----- SOURCE RECORDS

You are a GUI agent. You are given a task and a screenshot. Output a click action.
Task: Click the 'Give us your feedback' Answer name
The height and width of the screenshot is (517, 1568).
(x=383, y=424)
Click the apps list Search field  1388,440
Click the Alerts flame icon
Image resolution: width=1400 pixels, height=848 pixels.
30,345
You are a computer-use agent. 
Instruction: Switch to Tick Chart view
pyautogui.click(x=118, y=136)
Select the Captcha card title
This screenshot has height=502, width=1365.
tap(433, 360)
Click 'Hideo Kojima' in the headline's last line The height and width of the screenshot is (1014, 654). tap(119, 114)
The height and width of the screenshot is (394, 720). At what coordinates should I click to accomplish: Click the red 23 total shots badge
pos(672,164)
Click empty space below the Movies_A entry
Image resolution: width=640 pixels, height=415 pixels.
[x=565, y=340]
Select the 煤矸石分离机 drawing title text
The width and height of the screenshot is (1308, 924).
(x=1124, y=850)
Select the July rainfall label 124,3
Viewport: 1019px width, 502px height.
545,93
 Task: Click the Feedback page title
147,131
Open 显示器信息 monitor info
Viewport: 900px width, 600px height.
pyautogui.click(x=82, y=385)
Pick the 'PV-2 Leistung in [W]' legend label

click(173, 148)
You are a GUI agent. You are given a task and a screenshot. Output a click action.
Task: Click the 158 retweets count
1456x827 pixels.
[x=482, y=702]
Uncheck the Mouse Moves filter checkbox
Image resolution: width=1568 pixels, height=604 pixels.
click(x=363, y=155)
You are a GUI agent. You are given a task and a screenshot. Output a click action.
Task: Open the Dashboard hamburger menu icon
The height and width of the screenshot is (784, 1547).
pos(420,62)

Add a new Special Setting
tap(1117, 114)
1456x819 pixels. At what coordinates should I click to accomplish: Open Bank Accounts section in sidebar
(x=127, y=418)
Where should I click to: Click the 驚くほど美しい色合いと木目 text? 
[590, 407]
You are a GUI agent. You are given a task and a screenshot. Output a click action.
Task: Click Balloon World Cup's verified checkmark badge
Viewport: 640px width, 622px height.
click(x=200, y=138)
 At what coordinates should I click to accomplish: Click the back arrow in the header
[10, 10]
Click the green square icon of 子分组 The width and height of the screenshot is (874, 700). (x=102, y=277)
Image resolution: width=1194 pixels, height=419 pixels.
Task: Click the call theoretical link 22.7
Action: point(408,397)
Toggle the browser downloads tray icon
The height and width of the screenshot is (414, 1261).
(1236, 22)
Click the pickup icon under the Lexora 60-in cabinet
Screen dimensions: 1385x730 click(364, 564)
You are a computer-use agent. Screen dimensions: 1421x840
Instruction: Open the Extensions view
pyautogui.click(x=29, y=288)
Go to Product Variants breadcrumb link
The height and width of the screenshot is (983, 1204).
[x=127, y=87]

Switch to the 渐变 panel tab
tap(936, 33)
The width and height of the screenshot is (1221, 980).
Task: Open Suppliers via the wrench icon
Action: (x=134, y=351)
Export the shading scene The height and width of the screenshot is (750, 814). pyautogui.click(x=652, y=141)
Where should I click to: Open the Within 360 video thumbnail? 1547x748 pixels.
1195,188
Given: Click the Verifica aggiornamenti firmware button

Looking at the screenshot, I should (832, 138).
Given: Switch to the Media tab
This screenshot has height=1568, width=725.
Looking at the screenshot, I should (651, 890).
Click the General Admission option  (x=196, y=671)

----------

■ YOUR INSTRUCTIONS ■
Retype all the records above line for line, with no changes.

■ RIGHT ANSWER ■
You are a GUI agent. You are given a task and a screenshot. Output a click action.
Task: Click the 'Give us your feedback' Answer name
The height and width of the screenshot is (517, 1568).
(x=383, y=424)
Click the apps list Search field  1388,440
Click the Alerts flame icon
Image resolution: width=1400 pixels, height=848 pixels.
30,345
You are a computer-use agent. 
Instruction: Switch to Tick Chart view
pyautogui.click(x=118, y=136)
Select the Captcha card title
This screenshot has height=502, width=1365.
tap(433, 360)
Click 'Hideo Kojima' in the headline's last line The height and width of the screenshot is (1014, 654). tap(119, 114)
The height and width of the screenshot is (394, 720). At what coordinates should I click to accomplish: Click the red 23 total shots badge
pos(672,164)
Click empty space below the Movies_A entry
Image resolution: width=640 pixels, height=415 pixels.
[x=565, y=340]
Select the 煤矸石分离机 drawing title text
The width and height of the screenshot is (1308, 924).
(x=1124, y=850)
Select the July rainfall label 124,3
Viewport: 1019px width, 502px height.
545,93
 Task: Click the Feedback page title
147,131
Open 显示器信息 monitor info
Viewport: 900px width, 600px height.
pyautogui.click(x=82, y=385)
Pick the 'PV-2 Leistung in [W]' legend label

click(173, 148)
You are a GUI agent. You are given a task and a screenshot. Output a click action.
Task: Click the 158 retweets count
1456x827 pixels.
[x=482, y=702]
Uncheck the Mouse Moves filter checkbox
Image resolution: width=1568 pixels, height=604 pixels.
click(x=363, y=155)
You are a GUI agent. You are given a task and a screenshot. Output a click action.
Task: Open the Dashboard hamburger menu icon
The height and width of the screenshot is (784, 1547).
pos(420,62)

Add a new Special Setting
tap(1117, 114)
1456x819 pixels. At what coordinates should I click to accomplish: Open Bank Accounts section in sidebar
(x=127, y=418)
Where should I click to: Click the 驚くほど美しい色合いと木目 text? 
[590, 407]
You are a GUI agent. You are given a task and a screenshot. Output a click action.
Task: Click Balloon World Cup's verified checkmark badge
Viewport: 640px width, 622px height.
click(x=200, y=138)
 At what coordinates should I click to accomplish: Click the back arrow in the header
[10, 10]
Click the green square icon of 子分组 The width and height of the screenshot is (874, 700). (x=102, y=277)
Image resolution: width=1194 pixels, height=419 pixels.
Task: Click the call theoretical link 22.7
Action: point(408,397)
Toggle the browser downloads tray icon
The height and width of the screenshot is (414, 1261).
(1236, 22)
Click the pickup icon under the Lexora 60-in cabinet
Screen dimensions: 1385x730 click(364, 564)
You are a computer-use agent. Screen dimensions: 1421x840
Instruction: Open the Extensions view
pyautogui.click(x=29, y=288)
Go to Product Variants breadcrumb link
The height and width of the screenshot is (983, 1204).
[x=127, y=87]

Switch to the 渐变 panel tab
tap(936, 33)
The width and height of the screenshot is (1221, 980).
Task: Open Suppliers via the wrench icon
Action: (x=134, y=351)
Export the shading scene The height and width of the screenshot is (750, 814). pyautogui.click(x=652, y=141)
Where should I click to: Open the Within 360 video thumbnail? 1547x748 pixels.
1195,188
Given: Click the Verifica aggiornamenti firmware button

Looking at the screenshot, I should (832, 138).
Given: Switch to the Media tab
This screenshot has height=1568, width=725.
Looking at the screenshot, I should (651, 890).
Click the General Admission option  (x=196, y=671)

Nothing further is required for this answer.